What is the fastest way to apply string operation on whole dataframe column?

Issue related to:Data Manipulation, Automation

Module used: Pandas 

Issue link:https://www.reddit.com/r/learnpython/comments/g5y4pa/what_is_the_fastest_way_to_apply_string_operation/

Issue:

I have a csv tabular data around 3M rows, in the following structure:

row Column 1
1 [978]
2 [2341]
3 234
4 213
5 23
30000000 23

Some of the raw data is corrupted.

Like the first two row which have a number store in list type in which I am only interest to the number inside.

All I want is to extract the number 978 , 2341 out of the square brackets.

The whole column is read as object to dataframe initially, and now I want to extract the number and cast whole column back to number.

I have try to use a for loop with condition to convert the item one by one but it is very slow.

Is there any more efficient method ?

Short answer:

Use the following function:

df["Column 1"] = df["Column 1"].astype(str).str.replace("[\]\[]",'').astype(int)

Explanation:

The user would like to:

  • Familiarize our self with the data
  • Select the column known as "Column 1"
  • Identify and remove data that is in [square brackets]
  • Commit the changes 

I will begin by creating a csv file in a similar structure to the one above and save this file off asBook1.csv

To tackle this task we will use string manipulation to get rid of the brackets 

Familiarize our self with the data

In this project we will be using the library "pandas" as the functions that we want to use are readily available so we not need to fiddle with loops. We will begin by importing pandas;

import pandas

Our next step is to read the file - We will use the function pandas.read_csv() and pass the name of our CSV file which in this case is Book1.csv.

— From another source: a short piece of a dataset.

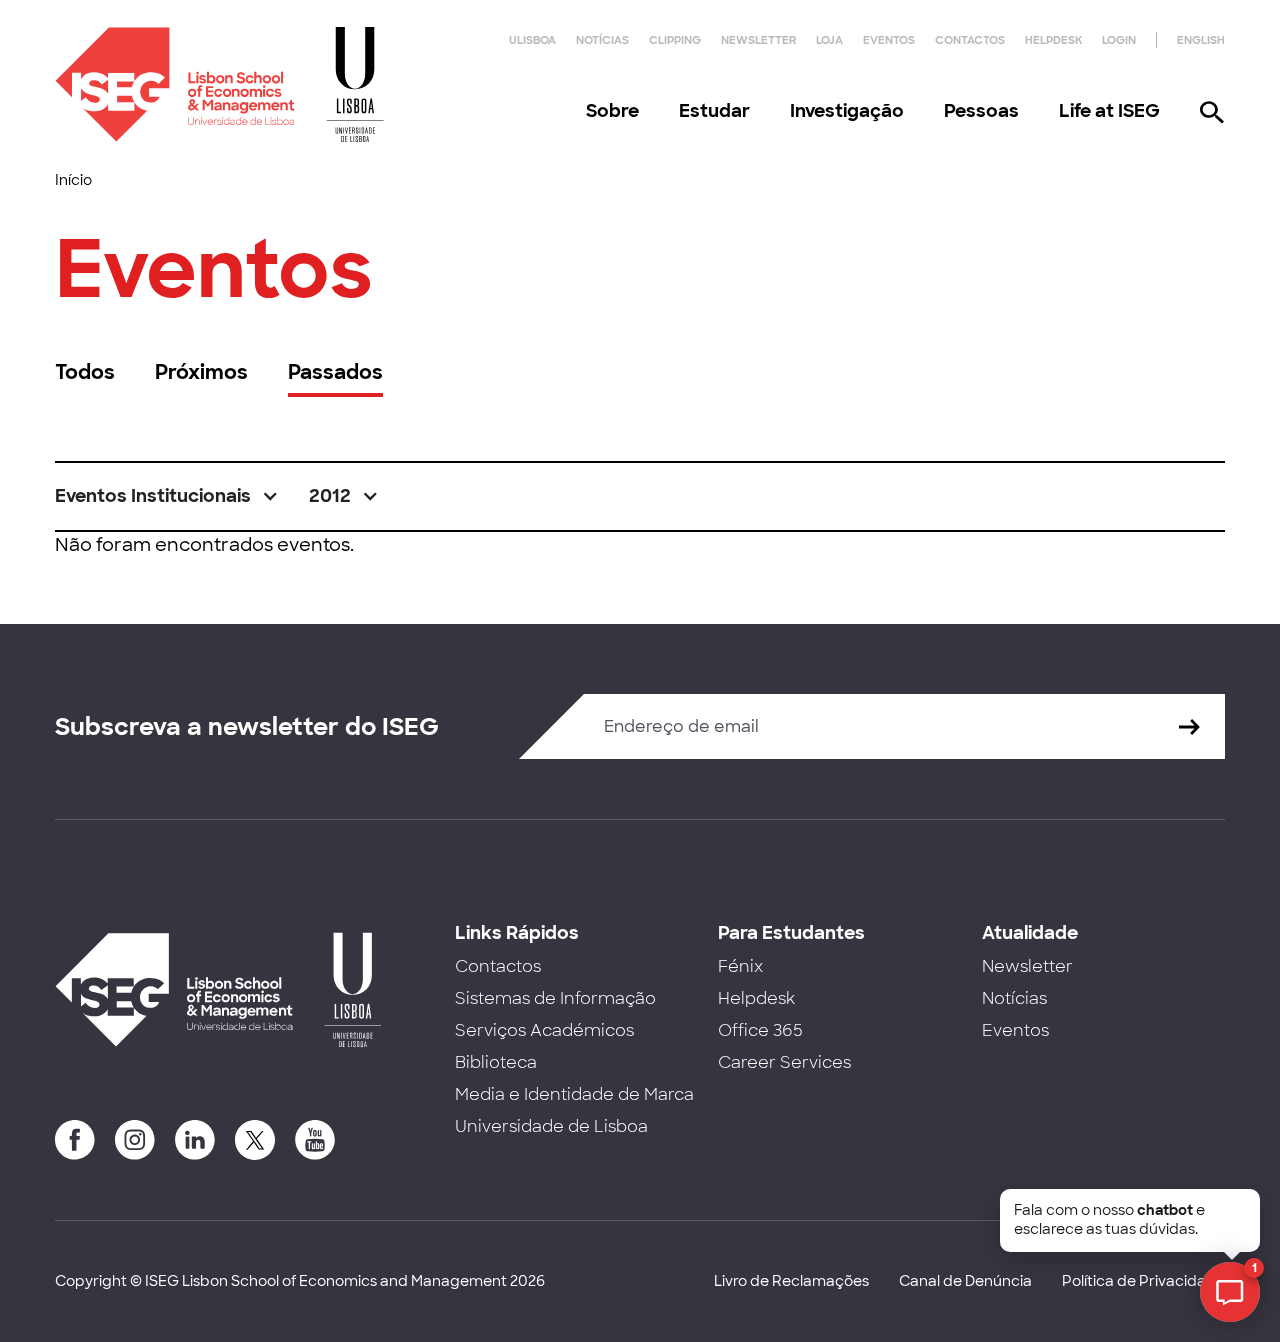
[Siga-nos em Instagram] (135, 1140)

This will be saved in the variable df:

df = pandas.read_csv("Book1.csv")

Select the column known as "Column 1"

To get hold of the first column we will use df["Column 1"]

We now need to make sure we are taking the column in as a series of string - we can use the DataFrame.astype() function In our case the DataFrame is df["Column 1"] and the parameter we are passing is str . This will overwrite the variable df["Column 1"] :

df["Column 1"] = df["Column 1"].astype(str)

Identify and remove data that is in [square brackets]

For the strings we need to remove:

  • The open bracket [
  • The close bracket ]
  • or both brackets together if their is no number inside []

To do this we will use the function series.str.replace() the series will be df["Column 1"].

In addition, we are passing two parameters:

The first parameter will be what we are removing in our case '[\]\[]' . The \ is similar to 'or' so what we are saying is [ or ] or both brackets.

The second parameter will be what the replacement will be in our case ' '. Just a space to remove it.

This will be saved to the variable df["Column 1"]

What we now have is:

df["Column 1"] = df["Column 1"].str.replace("[\]\[]",'')

Now that we have a column of numbers it is best to convert our string back to integers - we can use DataFrame.astype() function again but this time passing int and save this variable to df["Column 1"]:

df["Column 1"] = df["Column 1"].astype(int)

Commit the changes

Now that we have got the changes we want the only step is to save our data - We will use the function DataFrame.to_csv() In our case the dataframe will be df and we will pass the parameter of our new file name in this case I will call it Book2.csv. We also need to pass the parameter index=False so that we have no index column 

df.to_csv('Book2.csv',index=False)

When we run this code we will have a file called Book2.csv with the formatted data we want 

Our code in the end looks like this:

import pandas

df = pandas.read_csv("Book1.csv")
df["Column 1"] = df["Column 1"].astype(str)
df["Column 1"] = df["Column 1"].str.replace("[\]\[]",'')
df["Column 1"] = df["Column 1"].astype(int)

df.to_csv('Book2.csv',index=False)

We can simplify the code to the following:

import pandas

df["Column 1"] = df["Column 1"].astype(str).str.replace("[\]\[]",'').astype(int)

df.to_csv('Book2.csv',index=False)